How long does a track & field world record stand — and which of today's records is the survival model betting against?

🌐 Overview: https://lyhjeremy.github.io/world-record-half-lives/

Athletics world records don't fall randomly. Some are broken within months; others — Kratochvílová's 800 m from 1983 — have outlasted the careers of everyone who has chased them. This project treats each record as a survival-time problem: every record "lives" until the next one breaks it, and the records still standing today are right-censored. From ~250 record reigns across nine events I fit a Kaplan-Meier survival curve, a Cox proportional-hazards model of what makes a record fall sooner, and turn the model on the current records to estimate each one's probability of falling in the next five years.

Kaplan-Meier survival of world records

What it finds

  • A record's hazard is front-loaded. The Kaplan-Meier half-life of a record is only about 1.5 years — most records are beaten quickly. But that median hides a heavy tail: the records still standing have all survived the dangerous early window.
  • Records last far longer than they used to. Split by era, a record set in 1980 or later survives markedly longer than a pre-1980 record (see the curves), and the Cox model agrees: being a modern record roughly halves the hazard (HR ≈ 0.52).
  • Big leaps last. The larger the improvement that set a record, the longer it survives (HR ≈ 0.65 per unit) — Beamon-style jumps buy durability.
  • Vulnerability today. Given how long each current record has already stood, the model's five-year fall probabilities run from ~60% (the 2023 marathon record, in the super-shoe era) down to ~0% (the 42-year-old women's 800 m).

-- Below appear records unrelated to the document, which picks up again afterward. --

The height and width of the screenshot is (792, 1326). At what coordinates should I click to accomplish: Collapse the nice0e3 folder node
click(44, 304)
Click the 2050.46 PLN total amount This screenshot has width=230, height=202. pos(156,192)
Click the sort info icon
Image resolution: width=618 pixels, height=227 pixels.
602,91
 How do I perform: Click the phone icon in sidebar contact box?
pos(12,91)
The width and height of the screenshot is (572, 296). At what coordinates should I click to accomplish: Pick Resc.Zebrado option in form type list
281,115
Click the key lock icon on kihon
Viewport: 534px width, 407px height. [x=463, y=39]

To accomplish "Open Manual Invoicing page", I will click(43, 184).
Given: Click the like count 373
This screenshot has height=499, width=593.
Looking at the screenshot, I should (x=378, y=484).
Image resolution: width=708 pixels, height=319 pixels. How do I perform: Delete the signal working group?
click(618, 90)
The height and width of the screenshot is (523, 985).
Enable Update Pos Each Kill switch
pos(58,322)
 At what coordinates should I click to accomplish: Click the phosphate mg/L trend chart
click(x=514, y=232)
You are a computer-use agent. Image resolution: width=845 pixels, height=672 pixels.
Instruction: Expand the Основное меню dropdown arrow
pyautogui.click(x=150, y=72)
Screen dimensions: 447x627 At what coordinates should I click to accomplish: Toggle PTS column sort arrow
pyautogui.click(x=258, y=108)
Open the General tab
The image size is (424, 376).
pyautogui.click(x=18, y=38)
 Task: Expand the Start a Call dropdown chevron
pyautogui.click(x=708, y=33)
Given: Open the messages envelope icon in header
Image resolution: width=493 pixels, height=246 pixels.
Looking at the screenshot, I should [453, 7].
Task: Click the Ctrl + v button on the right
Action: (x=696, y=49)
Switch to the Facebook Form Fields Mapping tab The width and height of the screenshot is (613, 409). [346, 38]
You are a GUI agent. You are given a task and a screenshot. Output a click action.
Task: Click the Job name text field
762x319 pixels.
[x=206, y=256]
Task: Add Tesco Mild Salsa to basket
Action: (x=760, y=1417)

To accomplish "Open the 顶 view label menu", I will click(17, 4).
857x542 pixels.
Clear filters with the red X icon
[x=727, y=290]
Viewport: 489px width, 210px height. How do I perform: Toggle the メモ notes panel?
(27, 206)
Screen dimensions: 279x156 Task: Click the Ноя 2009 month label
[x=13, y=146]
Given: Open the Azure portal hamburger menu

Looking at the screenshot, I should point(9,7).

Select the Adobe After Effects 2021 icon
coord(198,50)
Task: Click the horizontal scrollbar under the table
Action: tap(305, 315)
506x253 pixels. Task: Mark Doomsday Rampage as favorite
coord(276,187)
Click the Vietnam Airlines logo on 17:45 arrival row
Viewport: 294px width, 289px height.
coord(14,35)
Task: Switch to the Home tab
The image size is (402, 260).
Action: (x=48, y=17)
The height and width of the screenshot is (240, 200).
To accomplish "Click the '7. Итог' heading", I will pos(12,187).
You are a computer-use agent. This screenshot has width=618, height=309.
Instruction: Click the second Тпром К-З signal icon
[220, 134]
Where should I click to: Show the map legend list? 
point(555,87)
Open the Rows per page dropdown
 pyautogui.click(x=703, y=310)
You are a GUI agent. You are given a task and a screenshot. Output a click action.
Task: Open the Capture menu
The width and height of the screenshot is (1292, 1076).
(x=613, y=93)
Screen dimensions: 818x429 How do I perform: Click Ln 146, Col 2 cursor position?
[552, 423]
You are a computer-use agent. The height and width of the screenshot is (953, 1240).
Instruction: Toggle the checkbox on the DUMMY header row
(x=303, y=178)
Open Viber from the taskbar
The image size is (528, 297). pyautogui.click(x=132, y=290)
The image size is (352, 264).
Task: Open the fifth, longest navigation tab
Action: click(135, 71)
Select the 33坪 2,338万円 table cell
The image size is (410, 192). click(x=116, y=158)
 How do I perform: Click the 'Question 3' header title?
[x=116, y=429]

Probability each current record falls within 5 years

Data — verified complete, not just scraped

Progressions come from Wikipedia's "… world record progression" pages (pandas.read_html). These pages mix the chronological progression with all-time top-lists and nav-boxes, so a naïve scrape silently truncates or contaminates an event's history. The fetcher therefore keeps an event only if its reconstructed running-best equals the current ratified world record (and its history reaches back far enough) — a hard completeness check. Nine events pass cleanly: 100 m, 800 m, 1500 m, 5000 m, 10,000 m, marathon and shot put (men), plus the women's 800 m and high jump. Events whose modern records live in tables the scraper can't reliably isolate are dropped rather than analysed half-complete.

Run it

pip install -r requirements.txt
python fetch_data.py      # scrape + verify progressions -> data/raw/ (git-ignored)
python analyze.py         # survival models + curve fits -> figures/ + tables/

Files

Path What it is
fetch_data.py Scrape Wikipedia progressions; keep only events verified complete vs the real WR
analyze.py Reconstruct reigns → Kaplan-Meier + Cox + asymptotic fits → figures & tables
figures/ Survival curve, progression fits, vulnerability ranking
tables/ record_reigns.csv, cox_summary.csv, current_record_vulnerability.csv

Caveats

Reigns are reconstructed from ratified progressions, so the model sees when records fell but not the live "pressure" on them (how many athletes are within 1% right now) — a natural next feature. Estimated event "limits" are omitted from the headline because for still-improving events the asymptote isn't statistically identifiable; the vulnerability score leans on the survival model instead, which needs no such extrapolation.

License

MIT © 2026 Jeremy Lee · record data from Wikipedia

About

How long does a track & field world record stand? A survival analysis (Kaplan-Meier + Cox) of ~250 record reigns — and which of today's records is most likely to fall next.